§ **Dataset items**:
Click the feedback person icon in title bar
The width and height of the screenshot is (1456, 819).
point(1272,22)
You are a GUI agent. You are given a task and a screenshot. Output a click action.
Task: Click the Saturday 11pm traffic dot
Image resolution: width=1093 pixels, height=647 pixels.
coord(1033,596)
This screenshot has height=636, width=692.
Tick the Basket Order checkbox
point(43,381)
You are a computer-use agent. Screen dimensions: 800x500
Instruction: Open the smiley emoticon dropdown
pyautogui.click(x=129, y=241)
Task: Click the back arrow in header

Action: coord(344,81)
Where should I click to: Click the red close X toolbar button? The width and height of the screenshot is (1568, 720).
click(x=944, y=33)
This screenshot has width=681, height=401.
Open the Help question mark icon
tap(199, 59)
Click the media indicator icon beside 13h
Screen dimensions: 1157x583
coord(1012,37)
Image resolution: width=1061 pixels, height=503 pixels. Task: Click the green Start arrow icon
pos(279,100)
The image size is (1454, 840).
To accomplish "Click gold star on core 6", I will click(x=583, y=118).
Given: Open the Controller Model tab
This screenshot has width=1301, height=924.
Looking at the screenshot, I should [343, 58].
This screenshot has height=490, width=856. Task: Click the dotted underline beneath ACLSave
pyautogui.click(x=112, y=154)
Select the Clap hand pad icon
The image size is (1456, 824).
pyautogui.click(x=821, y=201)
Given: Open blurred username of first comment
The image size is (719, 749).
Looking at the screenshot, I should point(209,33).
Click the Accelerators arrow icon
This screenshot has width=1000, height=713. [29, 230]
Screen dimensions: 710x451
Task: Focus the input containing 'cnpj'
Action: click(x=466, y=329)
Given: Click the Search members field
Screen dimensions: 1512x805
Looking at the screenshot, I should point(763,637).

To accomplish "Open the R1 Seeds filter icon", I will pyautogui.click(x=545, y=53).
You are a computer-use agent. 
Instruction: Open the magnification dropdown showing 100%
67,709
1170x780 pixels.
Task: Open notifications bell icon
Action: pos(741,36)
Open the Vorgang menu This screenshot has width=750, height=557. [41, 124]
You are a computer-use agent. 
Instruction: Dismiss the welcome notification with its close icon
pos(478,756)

§ **WORK TO DO**: Rewrite all of the material above with "Instruction" changed to "Command" and nothing else altered.

§ **TASK RESULT**:
Click the feedback person icon in title bar
The width and height of the screenshot is (1456, 819).
point(1272,22)
You are a GUI agent. You are given a task and a screenshot. Output a click action.
Task: Click the Saturday 11pm traffic dot
Image resolution: width=1093 pixels, height=647 pixels.
coord(1033,596)
This screenshot has height=636, width=692.
Tick the Basket Order checkbox
point(43,381)
You are a computer-use agent. Screen dimensions: 800x500
Command: Open the smiley emoticon dropdown
pyautogui.click(x=129, y=241)
Task: Click the back arrow in header

Action: coord(344,81)
Where should I click to: Click the red close X toolbar button? The width and height of the screenshot is (1568, 720).
click(x=944, y=33)
This screenshot has width=681, height=401.
Open the Help question mark icon
tap(199, 59)
Click the media indicator icon beside 13h
Screen dimensions: 1157x583
coord(1012,37)
Image resolution: width=1061 pixels, height=503 pixels. Task: Click the green Start arrow icon
pos(279,100)
The image size is (1454, 840).
To accomplish "Click gold star on core 6", I will click(x=583, y=118).
Given: Open the Controller Model tab
This screenshot has width=1301, height=924.
Looking at the screenshot, I should [343, 58].
This screenshot has height=490, width=856. Task: Click the dotted underline beneath ACLSave
pyautogui.click(x=112, y=154)
Select the Clap hand pad icon
The image size is (1456, 824).
pyautogui.click(x=821, y=201)
Given: Open blurred username of first comment
The image size is (719, 749).
Looking at the screenshot, I should point(209,33).
Click the Accelerators arrow icon
This screenshot has width=1000, height=713. [29, 230]
Screen dimensions: 710x451
Task: Focus the input containing 'cnpj'
Action: click(x=466, y=329)
Given: Click the Search members field
Screen dimensions: 1512x805
Looking at the screenshot, I should point(763,637).

To accomplish "Open the R1 Seeds filter icon", I will pyautogui.click(x=545, y=53).
You are a computer-use agent. 
Command: Open the magnification dropdown showing 100%
67,709
1170x780 pixels.
Task: Open notifications bell icon
Action: pos(741,36)
Open the Vorgang menu This screenshot has width=750, height=557. [41, 124]
You are a computer-use agent. 
Command: Dismiss the welcome notification with its close icon
pos(478,756)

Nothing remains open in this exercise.